Data records
•••••

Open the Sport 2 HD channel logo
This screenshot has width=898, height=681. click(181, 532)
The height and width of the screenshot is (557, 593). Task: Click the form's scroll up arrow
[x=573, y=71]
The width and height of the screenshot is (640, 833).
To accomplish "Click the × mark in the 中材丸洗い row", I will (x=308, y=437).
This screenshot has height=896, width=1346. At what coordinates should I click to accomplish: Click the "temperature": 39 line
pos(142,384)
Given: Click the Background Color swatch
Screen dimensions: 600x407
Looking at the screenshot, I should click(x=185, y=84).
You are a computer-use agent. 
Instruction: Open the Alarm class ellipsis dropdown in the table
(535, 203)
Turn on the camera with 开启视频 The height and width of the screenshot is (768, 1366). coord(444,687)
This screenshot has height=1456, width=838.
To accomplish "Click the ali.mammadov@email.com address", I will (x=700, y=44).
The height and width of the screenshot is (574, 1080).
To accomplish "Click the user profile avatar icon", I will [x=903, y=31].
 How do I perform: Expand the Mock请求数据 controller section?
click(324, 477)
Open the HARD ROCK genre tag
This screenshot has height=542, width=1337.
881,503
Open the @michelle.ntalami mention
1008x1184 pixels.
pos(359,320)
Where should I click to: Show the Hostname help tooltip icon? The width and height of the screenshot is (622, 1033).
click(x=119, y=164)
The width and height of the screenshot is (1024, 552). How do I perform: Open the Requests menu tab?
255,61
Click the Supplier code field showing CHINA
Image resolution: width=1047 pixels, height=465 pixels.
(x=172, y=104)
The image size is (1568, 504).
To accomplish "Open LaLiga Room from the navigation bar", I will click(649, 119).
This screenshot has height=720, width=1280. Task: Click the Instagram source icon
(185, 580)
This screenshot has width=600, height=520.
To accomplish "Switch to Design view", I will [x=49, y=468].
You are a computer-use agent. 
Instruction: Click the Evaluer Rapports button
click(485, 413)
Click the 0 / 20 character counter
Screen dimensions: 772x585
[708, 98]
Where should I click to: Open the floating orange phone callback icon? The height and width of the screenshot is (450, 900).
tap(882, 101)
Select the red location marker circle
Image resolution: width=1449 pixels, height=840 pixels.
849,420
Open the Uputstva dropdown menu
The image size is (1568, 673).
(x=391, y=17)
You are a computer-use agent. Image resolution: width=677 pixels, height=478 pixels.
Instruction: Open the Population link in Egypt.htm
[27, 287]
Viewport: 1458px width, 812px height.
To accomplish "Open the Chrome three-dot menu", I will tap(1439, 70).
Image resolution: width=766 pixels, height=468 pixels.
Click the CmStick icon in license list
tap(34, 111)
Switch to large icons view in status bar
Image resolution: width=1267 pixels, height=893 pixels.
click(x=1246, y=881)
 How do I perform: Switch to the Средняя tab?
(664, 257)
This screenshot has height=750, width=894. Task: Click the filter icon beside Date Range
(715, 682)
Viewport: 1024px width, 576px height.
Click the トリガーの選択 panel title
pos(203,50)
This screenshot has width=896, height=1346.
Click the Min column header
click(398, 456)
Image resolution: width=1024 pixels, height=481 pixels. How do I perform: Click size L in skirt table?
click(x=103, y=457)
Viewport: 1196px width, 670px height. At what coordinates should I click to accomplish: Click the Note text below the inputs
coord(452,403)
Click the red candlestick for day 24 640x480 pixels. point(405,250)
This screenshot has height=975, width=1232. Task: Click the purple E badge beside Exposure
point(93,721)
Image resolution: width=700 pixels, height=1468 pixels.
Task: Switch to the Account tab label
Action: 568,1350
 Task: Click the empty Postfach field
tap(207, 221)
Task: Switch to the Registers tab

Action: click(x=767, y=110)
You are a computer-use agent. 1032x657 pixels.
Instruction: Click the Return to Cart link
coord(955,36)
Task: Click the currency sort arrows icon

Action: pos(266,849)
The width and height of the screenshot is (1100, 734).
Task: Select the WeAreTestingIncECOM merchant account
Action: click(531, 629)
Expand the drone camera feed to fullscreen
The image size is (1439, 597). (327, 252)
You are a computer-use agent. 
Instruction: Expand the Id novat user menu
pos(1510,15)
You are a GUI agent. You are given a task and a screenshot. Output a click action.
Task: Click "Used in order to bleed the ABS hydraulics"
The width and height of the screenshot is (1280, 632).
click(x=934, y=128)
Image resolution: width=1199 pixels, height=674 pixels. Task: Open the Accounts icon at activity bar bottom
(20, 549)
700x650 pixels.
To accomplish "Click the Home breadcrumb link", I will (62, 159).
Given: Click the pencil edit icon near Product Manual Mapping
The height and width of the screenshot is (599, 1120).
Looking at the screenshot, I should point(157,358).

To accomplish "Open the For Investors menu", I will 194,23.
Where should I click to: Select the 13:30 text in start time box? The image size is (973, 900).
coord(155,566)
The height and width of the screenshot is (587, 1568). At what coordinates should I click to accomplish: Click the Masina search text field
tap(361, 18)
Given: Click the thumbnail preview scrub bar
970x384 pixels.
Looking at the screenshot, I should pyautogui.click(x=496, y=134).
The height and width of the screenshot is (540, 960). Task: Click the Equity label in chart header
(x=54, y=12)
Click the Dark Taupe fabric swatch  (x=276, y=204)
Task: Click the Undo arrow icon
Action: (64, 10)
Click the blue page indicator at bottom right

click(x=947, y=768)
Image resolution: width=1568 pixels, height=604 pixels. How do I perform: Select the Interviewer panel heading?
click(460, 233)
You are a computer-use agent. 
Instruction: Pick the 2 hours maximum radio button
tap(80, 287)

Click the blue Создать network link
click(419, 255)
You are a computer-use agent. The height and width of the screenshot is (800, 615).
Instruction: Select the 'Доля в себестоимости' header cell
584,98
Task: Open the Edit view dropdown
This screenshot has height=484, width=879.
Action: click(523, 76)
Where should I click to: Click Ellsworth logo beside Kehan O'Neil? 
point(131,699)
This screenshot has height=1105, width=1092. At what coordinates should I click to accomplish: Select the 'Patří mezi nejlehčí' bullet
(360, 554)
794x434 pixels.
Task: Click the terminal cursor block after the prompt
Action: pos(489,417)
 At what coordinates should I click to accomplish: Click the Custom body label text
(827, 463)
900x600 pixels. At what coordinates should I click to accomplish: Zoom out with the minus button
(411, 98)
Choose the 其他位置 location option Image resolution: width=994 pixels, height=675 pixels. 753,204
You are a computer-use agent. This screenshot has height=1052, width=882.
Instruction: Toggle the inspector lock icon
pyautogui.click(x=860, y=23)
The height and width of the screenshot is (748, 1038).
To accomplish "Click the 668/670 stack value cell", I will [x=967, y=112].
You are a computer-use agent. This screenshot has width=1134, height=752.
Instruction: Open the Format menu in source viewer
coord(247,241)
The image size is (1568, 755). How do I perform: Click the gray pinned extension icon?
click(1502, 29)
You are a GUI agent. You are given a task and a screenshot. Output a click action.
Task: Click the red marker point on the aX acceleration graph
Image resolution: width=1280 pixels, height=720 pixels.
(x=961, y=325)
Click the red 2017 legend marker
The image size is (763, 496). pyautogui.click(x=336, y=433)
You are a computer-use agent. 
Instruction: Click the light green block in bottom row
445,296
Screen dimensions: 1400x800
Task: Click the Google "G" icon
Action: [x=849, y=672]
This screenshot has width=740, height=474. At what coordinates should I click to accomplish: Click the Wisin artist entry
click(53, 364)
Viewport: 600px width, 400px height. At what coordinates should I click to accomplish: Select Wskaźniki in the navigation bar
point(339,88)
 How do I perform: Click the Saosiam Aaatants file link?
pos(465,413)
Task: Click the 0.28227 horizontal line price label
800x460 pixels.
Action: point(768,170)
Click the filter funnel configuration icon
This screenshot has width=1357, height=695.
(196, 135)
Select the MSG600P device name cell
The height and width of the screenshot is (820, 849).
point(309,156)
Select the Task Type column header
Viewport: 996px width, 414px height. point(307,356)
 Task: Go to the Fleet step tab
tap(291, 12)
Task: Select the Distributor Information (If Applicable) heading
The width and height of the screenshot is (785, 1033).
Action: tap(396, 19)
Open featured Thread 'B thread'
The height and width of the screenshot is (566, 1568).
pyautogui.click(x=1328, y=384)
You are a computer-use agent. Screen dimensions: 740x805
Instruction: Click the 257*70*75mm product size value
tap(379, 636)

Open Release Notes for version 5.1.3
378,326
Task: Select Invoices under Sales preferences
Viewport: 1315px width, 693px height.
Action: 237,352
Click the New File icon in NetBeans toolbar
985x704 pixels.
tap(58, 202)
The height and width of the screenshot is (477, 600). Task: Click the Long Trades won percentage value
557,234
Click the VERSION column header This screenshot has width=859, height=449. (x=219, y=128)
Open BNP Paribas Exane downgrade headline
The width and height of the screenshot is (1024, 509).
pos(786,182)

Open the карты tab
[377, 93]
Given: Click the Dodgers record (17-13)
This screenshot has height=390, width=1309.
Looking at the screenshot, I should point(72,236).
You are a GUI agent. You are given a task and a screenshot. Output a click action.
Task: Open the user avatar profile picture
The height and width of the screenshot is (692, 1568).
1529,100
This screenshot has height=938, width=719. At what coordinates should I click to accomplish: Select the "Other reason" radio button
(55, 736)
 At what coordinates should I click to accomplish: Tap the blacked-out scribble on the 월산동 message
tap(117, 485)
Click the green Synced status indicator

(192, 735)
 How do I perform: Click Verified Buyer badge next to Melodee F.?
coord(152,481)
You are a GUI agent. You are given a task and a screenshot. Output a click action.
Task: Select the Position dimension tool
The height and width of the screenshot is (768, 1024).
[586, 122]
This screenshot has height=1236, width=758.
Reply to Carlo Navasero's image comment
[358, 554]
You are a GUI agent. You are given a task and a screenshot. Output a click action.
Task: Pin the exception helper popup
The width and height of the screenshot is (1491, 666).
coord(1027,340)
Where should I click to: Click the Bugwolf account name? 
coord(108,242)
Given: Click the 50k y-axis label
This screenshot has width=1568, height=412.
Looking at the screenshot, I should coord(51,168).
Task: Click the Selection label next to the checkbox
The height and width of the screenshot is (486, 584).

•••••

TASK DIRECTIONS
Only a number belongs in the answer: the number of lines in the preceding data that hold "location".

ANSWER TO THIS PROBLEM
2